### What to work on
• 1. Answer these questions about the passage on being transsexual below:
(a) For what two things does the passage say transsexual people are given gifts in compensation?
(b) What does the passage say happens to transsexual people's visible youthfulness?
(c) Which ability of the feminised brain and which of the masculinised brain does the passage name?
• 2. Carry on the passage about being transsexual, picking up right after its final sentence.

(Document passage Opens)

But to be a transsexual is a magical, wondrous thing.
Consider. We are given many gifts in compensation for the terrible loss of our childhood as ourselves, and for the pain we endure.
We are by some as yet unknown mechanism statistically far more intelligent, as a class, than perhaps any other kind of people. We are
almost universally more creative, and we often possess incredible levels of courage and self determination, demonstrated by our very
survival and ultimate attainment of our goals. We are rare as miracles, and in our own way as magical, or so has been the belief of all
ancient cultures on the earth.
We are given awareness that others would never experience. Understanding of gender, of the human condition, of society and the roles and
hidden rules unquestioned within it. We are given a window into the lives of both sexes, and cannot help but be, to some degree, beyond
either.
From this, we have a rare opportunity: to choose our own life, outside predetermined and unquestioned definition or role. We can do new
things, original things, only because our experience is so unique.
We get to be true shape shifters, and experience the sheer wonder of melty-wax flesh and a real rebirth into the world. Our brains and
bodies gain benefit from having been bathed in and altered by the hormones of both sexes.
We appear to retain our visible youthfulness where others wrinkle, and for years longer. We possess neural advantages from both sexes,
such as the language advantages of the feminised brain, and the spatial abilities of the masculinised brain both.
We are shocked into waking up, if we allow it, to a life we create for ourselves ... we are not automatically doomed to sleepwalk
through life.

(Document passage Closes)
(Available data Opens)

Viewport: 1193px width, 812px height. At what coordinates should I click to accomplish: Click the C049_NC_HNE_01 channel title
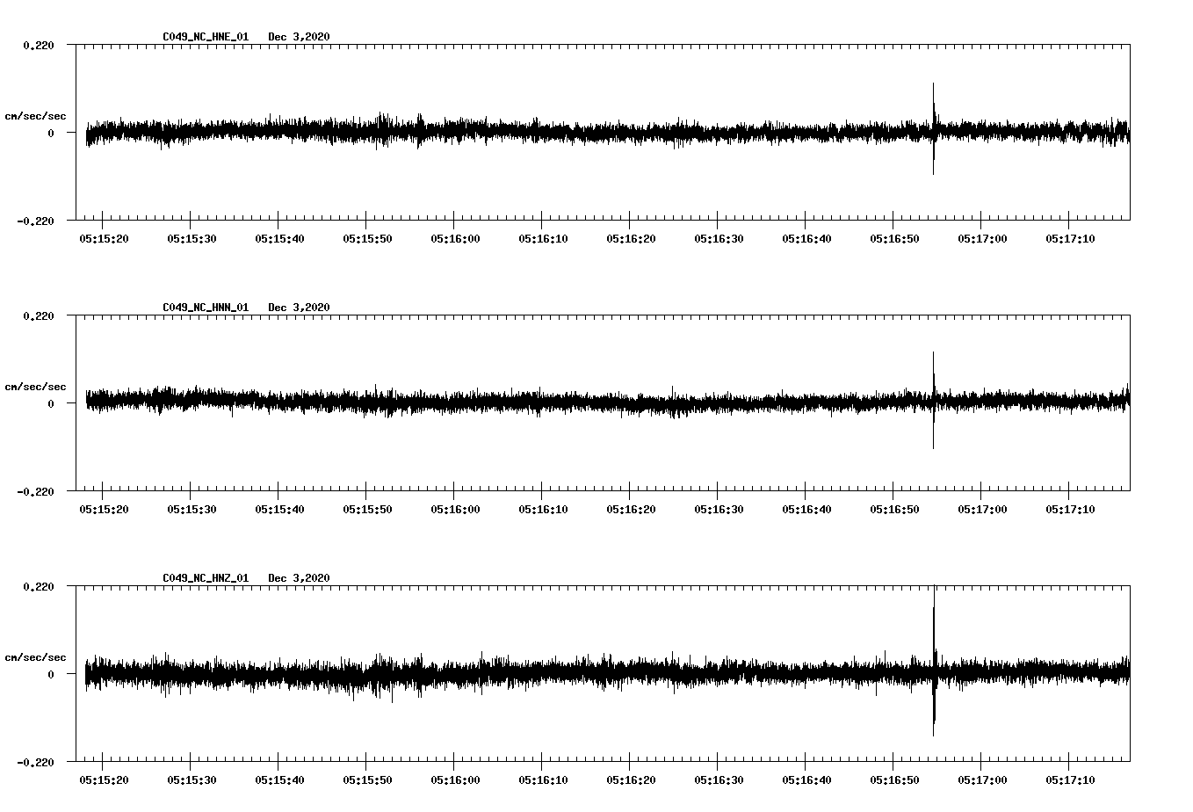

(Available data Closes)

### Outputs by task
• 1.
(a) The terrible loss of their childhood as themselves, and the pain they endure.
(b) They appear to retain it where others wrinkle, and for years longer.
(c) The language advantages of the feminised brain and the spatial abilities of the masculinised brain.

• 2.
After our transformations, after the full-moon lycanthropic miracle that the modern age affords us, we can live lives of success and
love, and genuine specialness, if we choose. If we can get past our upbringing, past the programming, the bigotry, the messages of disgust
from the culture around us, if we can stand as ourselves in freedom, then our special gifts grant us a heritage of wondrous power.
We have a proud and marvellous history. In ancient days we were magic incarnate. We were Nadle, Winkte, Two-Souls, Shamans and Healers
and Magical beings to our communities. We possessed the ability to give the blessings of the gods and spirits, and were prized as
companions, lovers, and teachers.
We were the prize gift of ancient tribes, entertainers, designers and dreamers. Sometimes we were the somewhat reluctant rulers of
empires, and the consorts of emperors. We were champions and warriors too, who were feared for our unique gifts turned to inevitable
victory.
Know that it is only in recent centuries, with the rise of the single minded, monolithic and monotheistic desert religions, filled with
harsh single gods and twisted, narrow morals, that our kind have become reviled, the objects of scorn. Once, we were the kin of the
gods.
To be transsexual is not easy, and it is not a birth that could be envied, but neither is it a damnation. It was once considered a rare
wonder, if a mixed one; a faery gift that cuts as it blesses. And in the modern age, of hormones and surgery, we are the first generations
of our kind of finally know the joy of complete transformation, of truly gaining our rightful bodies. No other transsexuals in history have
been so fortunate.
I say that we are unicorns, rare and wondrous, with still a touch of ancient magic and the kinship of the gods. Though it is agony,
beyond the fire we have the opportunity to become alchemic gold.
We have much to add to the world, and to give ourselves and those who love us.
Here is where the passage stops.